The Auditory Brainstem Response (ABR) test is a specialized test designed to evaluate the auditory system, beginning from the outer ear and up to the level of the brainstem. Although the ABR test is a helpful tool in determining your child’s ability to hear, it is not a hearing evaluation, but rather an objective measure of the auditory system’s response to sound. The test uses a special computer to measure the way your child’s hearing nerve responds to different sounds, such as a click or various pitches of tone bursts. Four small stickers, known as electrodes, will be placed on your child’s head and behind their ears and then connected to a computer. As sounds are made through tiny earphones, the electrodes measure how your child’s hearing nerves respond to them. An ABR test is safe and painless.
ABRs are recommended when a baby fails their newborn hearing screening test given at the hospital shortly after birth to confirm or rule out hearing loss.

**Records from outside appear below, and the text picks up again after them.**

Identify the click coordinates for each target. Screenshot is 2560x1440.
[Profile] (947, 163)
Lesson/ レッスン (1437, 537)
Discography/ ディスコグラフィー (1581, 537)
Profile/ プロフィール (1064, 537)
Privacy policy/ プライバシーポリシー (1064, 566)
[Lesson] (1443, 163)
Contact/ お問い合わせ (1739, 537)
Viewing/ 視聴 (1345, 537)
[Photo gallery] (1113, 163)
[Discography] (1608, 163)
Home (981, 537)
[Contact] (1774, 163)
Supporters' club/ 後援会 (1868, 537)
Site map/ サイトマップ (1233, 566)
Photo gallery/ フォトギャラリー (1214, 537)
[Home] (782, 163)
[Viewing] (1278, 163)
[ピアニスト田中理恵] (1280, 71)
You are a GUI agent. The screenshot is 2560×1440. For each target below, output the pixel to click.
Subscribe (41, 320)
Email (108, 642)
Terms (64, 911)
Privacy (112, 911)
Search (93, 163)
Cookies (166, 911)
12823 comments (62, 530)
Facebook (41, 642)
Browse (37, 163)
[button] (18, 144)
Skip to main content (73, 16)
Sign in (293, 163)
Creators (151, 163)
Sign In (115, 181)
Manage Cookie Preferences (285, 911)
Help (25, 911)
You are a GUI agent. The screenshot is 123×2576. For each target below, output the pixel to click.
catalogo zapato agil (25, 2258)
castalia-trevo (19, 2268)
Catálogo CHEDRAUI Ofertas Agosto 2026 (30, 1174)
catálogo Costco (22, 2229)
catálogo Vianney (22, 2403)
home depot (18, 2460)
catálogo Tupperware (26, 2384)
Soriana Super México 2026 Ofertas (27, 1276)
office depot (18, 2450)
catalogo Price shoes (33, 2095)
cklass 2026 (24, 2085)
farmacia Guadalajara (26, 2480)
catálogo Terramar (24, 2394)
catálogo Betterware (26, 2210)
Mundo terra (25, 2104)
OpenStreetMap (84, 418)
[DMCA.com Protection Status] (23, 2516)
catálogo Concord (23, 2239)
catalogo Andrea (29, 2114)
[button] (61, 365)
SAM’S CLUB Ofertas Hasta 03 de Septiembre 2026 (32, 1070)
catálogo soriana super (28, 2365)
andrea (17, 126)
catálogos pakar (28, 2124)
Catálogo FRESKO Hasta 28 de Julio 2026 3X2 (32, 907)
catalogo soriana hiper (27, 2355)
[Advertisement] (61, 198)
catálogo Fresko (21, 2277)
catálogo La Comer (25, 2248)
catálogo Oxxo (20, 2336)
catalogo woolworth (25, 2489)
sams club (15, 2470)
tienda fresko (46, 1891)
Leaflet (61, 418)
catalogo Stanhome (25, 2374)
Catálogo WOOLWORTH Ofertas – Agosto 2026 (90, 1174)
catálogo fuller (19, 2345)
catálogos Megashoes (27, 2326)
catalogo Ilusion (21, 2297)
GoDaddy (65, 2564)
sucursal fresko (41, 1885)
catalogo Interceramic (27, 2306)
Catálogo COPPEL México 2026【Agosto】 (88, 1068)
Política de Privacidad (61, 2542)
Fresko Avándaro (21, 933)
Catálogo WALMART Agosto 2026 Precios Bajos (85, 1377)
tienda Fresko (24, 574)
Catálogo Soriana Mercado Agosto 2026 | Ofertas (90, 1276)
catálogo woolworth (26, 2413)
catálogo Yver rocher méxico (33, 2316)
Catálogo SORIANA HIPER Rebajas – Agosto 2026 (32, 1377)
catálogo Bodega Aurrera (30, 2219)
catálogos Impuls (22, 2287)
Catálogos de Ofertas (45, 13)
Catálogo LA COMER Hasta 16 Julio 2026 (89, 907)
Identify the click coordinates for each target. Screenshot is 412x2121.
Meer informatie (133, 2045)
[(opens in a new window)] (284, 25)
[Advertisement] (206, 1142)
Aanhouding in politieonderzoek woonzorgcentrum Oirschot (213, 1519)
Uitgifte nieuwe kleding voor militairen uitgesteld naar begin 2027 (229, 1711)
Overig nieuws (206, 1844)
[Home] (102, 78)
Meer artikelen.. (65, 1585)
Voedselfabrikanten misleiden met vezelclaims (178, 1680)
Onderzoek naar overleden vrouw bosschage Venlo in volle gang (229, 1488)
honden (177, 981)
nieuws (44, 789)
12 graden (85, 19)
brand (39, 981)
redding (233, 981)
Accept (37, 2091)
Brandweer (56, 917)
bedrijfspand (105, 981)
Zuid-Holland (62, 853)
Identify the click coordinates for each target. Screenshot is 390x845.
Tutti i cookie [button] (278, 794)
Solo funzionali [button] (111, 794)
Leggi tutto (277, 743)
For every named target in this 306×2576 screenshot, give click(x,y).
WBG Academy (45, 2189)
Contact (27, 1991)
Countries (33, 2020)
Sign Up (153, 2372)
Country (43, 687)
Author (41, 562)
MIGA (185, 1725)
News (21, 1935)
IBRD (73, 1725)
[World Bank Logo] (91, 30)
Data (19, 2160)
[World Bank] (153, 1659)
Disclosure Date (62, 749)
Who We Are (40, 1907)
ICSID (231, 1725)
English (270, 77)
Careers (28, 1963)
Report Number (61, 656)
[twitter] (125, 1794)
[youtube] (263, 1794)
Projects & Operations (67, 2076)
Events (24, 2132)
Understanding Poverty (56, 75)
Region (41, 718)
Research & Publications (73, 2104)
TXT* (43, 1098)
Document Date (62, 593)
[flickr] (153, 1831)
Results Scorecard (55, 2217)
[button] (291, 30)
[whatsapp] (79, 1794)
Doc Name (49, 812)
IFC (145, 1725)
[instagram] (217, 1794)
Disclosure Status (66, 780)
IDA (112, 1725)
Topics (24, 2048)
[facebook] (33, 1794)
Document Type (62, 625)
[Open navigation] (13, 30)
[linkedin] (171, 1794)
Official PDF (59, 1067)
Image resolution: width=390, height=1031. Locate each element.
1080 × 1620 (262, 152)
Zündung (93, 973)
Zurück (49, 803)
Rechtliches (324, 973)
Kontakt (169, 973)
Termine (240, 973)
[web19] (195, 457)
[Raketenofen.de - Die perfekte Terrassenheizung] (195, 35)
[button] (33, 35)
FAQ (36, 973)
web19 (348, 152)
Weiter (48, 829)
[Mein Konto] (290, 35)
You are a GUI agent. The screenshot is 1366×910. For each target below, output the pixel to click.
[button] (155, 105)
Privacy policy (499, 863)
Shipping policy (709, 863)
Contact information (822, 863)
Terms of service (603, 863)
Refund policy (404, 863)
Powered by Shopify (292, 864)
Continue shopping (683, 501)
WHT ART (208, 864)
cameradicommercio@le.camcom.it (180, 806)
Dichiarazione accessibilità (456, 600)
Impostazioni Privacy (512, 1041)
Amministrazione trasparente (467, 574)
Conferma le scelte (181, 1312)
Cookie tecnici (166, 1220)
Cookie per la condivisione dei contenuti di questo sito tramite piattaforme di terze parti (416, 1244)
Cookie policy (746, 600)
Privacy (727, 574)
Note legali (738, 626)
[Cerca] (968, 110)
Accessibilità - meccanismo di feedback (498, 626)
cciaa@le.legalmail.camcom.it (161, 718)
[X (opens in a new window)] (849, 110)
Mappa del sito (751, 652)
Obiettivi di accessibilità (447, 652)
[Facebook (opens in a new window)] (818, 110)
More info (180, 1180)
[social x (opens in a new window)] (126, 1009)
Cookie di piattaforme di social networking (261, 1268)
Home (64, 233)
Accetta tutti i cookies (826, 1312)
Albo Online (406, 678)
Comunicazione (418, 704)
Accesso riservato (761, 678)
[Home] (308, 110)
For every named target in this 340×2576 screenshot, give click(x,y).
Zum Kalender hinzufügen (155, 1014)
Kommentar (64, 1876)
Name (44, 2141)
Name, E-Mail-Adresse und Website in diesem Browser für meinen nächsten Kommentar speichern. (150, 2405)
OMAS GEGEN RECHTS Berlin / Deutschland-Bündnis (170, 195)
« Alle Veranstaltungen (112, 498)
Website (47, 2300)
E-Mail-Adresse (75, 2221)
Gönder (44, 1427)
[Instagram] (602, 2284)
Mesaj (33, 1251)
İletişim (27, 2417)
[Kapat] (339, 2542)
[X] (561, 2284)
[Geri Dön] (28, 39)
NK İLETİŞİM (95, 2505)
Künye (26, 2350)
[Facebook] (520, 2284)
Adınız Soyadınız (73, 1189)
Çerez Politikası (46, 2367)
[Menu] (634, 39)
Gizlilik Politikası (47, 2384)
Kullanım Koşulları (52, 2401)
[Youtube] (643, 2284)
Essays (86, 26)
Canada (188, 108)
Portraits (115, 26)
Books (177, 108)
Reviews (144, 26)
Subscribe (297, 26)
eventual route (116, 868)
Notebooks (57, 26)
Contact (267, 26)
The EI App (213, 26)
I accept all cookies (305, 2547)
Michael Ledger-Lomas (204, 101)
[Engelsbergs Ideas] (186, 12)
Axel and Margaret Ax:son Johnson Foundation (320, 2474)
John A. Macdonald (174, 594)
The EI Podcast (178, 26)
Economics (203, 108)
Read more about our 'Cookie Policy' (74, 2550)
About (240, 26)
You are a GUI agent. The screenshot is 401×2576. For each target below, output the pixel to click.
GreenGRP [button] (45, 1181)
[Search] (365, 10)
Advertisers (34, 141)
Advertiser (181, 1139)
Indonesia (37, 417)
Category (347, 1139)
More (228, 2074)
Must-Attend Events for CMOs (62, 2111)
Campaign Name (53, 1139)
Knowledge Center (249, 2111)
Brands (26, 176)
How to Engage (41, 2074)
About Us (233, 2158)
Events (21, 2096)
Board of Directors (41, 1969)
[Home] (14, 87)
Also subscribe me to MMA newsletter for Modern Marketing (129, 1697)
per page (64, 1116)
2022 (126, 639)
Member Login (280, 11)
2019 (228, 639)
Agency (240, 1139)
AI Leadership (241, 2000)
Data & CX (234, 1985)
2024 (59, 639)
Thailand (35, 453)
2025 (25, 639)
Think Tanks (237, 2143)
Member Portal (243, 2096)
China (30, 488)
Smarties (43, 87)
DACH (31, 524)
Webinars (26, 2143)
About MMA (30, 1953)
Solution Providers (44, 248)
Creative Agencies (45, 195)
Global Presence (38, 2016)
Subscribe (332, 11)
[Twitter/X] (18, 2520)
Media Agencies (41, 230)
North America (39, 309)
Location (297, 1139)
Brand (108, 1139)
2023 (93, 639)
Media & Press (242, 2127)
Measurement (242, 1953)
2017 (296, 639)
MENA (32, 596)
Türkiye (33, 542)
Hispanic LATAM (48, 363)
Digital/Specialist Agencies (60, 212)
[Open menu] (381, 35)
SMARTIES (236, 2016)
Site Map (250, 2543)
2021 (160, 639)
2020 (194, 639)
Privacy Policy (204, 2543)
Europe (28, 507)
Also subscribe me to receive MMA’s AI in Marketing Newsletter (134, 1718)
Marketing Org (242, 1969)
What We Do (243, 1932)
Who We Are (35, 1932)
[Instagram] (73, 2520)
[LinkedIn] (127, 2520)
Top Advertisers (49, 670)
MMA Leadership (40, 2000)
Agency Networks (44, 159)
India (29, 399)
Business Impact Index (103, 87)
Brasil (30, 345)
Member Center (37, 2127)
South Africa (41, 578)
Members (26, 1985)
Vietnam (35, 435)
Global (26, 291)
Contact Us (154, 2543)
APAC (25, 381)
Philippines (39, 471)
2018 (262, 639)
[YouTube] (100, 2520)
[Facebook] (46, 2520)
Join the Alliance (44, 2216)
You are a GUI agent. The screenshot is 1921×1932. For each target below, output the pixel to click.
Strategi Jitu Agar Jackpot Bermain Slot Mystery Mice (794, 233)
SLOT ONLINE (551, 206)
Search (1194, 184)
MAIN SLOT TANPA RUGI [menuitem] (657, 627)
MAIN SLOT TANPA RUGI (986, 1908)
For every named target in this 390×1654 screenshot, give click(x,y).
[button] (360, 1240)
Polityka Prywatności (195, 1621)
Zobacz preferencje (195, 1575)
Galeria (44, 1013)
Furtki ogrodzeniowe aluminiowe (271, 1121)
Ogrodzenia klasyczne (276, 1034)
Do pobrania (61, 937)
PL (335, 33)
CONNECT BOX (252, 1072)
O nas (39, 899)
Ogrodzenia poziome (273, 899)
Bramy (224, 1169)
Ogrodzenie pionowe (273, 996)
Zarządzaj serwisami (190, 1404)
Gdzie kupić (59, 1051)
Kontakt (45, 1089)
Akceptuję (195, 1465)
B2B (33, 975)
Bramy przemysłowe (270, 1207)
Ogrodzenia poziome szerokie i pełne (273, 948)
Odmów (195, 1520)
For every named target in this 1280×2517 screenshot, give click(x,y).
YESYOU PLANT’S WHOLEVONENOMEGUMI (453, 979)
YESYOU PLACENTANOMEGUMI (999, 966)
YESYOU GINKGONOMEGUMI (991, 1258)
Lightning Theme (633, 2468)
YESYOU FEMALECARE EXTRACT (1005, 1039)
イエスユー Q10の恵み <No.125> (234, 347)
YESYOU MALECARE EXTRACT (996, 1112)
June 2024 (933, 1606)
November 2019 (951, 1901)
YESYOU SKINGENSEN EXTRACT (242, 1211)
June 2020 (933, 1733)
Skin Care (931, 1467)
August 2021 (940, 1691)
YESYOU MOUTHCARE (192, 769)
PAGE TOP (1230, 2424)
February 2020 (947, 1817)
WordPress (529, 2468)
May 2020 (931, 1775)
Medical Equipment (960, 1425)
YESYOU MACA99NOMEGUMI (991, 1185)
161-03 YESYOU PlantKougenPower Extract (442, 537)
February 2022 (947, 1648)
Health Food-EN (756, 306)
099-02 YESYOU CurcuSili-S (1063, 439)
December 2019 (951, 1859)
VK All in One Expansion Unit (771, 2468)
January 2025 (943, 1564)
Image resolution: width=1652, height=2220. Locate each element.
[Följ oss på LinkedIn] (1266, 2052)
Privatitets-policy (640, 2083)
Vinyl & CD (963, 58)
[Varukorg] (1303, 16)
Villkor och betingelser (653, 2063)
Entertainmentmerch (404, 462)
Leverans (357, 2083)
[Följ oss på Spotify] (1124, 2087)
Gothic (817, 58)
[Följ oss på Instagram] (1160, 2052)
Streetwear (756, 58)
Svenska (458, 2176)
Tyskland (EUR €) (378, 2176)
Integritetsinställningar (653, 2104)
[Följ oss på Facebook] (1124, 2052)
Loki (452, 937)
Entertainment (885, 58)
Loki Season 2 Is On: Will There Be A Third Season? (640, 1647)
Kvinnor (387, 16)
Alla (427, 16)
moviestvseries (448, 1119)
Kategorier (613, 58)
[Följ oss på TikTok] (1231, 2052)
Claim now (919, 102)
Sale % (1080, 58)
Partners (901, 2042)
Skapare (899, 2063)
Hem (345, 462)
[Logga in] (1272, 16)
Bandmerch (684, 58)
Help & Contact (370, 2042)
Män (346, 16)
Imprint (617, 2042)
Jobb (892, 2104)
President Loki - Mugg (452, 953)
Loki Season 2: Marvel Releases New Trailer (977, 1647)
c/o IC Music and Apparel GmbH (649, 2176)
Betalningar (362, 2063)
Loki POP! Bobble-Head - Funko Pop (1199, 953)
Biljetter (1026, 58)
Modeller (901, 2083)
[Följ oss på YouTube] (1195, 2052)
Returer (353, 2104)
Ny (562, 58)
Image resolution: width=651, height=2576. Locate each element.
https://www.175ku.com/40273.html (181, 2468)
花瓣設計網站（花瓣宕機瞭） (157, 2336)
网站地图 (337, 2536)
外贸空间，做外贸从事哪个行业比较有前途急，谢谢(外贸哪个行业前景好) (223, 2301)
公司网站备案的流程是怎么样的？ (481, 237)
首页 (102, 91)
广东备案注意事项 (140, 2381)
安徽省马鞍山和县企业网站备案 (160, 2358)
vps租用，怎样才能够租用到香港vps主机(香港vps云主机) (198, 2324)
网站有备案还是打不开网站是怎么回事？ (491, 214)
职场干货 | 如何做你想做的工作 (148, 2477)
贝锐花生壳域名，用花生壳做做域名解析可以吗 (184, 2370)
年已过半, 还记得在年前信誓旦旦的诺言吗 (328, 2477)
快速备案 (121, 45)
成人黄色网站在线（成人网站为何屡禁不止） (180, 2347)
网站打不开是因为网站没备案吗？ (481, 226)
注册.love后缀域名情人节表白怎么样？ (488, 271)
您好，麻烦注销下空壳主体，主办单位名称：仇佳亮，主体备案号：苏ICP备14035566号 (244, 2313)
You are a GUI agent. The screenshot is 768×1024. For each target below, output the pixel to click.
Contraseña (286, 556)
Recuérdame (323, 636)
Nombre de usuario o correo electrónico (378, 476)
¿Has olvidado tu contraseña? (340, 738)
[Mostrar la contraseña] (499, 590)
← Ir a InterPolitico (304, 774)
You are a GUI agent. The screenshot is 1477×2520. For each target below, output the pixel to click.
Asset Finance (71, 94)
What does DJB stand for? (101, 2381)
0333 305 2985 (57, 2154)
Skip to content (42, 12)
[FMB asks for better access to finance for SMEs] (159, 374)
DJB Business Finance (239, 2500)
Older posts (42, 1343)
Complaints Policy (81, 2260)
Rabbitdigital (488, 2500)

Generally, ABRs are also used with children who are unable to complete conventional hearing tests in a sound booth because the child might be too young, have limited attention, are unable to understand testing procedures, or have medical involvement or developmental delays that makes sitting still and responding to sounds difficult.
How Is The ABR Completed?
Our pediatric audiologists will first need to clean part of your child’s forehead and behind their ears. This will be done using either an exfoliating paste or a small exfoliating pad. Small electrode stickers will be placed on these clean areas. Designed to pick up on the auditory system’s response to sounds, the electrodes will cause no pain or discomfort to your child. These electrodes can also pick up on muscle movement, which is why your child must be asleep to complete this test. If your child is awake and moving during the test, the results will not be reliable.
Your child will also wear headphones in their ears for the test duration. These headphones act as small speakers that introduce sound into the ear canal and travel through the hearing system. Through the headphones, your child will hear a variety of sounds; from low-pitched (500 Hz tone bursts) to high-pitched (4000 Hz tone bursts), these tone bursts will also be used to estimate your child’s hearing sensitivity or the softest level of the auditory system’s response to sounds. Click stimulus is also used to estimate hearing in the 1000-4000 Hz range and, at a higher intensity, can rule out a rare form of hearing loss.
If your child has hearing loss, a bone conduction ABR will also be completed. For this test, a small vibrating oscillator, called a bone conductor, will be placed behind your child’s ear. The bone conductor uses tiny vibrations to vibrate the skull and send sound waves directly to the hearing organ called the cochlea. Bone conduction ABR is used to determine the specific type of hearing loss your child might have, such as sensorineural or conductive hearing loss.
How Are The Results Of An ABR Collected?
During the test, our pediatric audiologists will use a computer to look at your child’s responses. The audiologist will then analyze the responses to estimate your child’s hearing. Once the necessary information is obtained, the audiologist will discuss the results of the evaluation with you and provide appropriate follow-up recommendations.
Although an ABR appointment is generally scheduled in the morning and estimated to last two hours, the ABR itself does not take two hours to complete. Extra time is allotted within your appointment in case your child wakes up and needs to fall back asleep. If your child is not able to sleep long enough to complete testing, the ABR may be rescheduled or a sedated ABR may be recommended by our audiologists.